How to complete this task
Each line that contains the word "will" is to be copied from the records below.

Collection entries
Segment Open

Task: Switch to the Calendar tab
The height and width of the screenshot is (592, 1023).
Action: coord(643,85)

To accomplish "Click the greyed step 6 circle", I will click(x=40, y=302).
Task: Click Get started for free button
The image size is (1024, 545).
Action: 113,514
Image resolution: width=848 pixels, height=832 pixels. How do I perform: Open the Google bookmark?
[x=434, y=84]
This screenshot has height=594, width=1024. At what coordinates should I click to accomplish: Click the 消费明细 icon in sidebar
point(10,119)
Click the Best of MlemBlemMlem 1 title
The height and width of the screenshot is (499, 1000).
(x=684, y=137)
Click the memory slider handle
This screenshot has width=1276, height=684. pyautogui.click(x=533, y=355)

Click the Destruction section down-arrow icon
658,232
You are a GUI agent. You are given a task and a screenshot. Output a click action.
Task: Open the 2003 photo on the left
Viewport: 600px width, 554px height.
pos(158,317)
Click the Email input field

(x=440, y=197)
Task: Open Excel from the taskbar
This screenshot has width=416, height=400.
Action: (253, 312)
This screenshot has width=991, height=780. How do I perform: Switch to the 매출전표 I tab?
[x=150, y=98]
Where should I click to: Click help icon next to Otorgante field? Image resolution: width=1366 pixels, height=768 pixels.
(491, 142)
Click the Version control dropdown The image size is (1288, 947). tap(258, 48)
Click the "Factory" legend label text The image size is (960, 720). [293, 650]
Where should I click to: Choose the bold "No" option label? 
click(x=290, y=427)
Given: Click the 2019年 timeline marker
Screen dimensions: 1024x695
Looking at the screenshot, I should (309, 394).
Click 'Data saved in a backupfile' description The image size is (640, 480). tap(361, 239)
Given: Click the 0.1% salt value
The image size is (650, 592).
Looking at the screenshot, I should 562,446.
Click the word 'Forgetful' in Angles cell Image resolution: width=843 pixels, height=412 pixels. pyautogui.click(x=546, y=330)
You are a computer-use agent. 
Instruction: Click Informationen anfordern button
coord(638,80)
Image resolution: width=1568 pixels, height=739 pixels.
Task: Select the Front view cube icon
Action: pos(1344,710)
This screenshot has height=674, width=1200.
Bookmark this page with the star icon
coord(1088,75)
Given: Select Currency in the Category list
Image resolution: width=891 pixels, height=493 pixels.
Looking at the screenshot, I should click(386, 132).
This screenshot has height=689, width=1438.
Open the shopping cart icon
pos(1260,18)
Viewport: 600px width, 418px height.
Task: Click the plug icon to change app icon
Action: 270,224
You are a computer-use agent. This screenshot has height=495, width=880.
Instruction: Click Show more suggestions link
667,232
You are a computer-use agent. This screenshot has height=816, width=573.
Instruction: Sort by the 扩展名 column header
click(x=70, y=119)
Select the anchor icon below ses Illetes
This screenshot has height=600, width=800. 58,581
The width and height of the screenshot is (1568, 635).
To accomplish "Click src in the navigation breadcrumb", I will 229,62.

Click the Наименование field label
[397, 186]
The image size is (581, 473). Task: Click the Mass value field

Segment Closed

Answer section
To accomplish "Click the greyed step 6 circle", I will click(x=40, y=302).
To accomplish "Click src in the navigation breadcrumb", I will 229,62.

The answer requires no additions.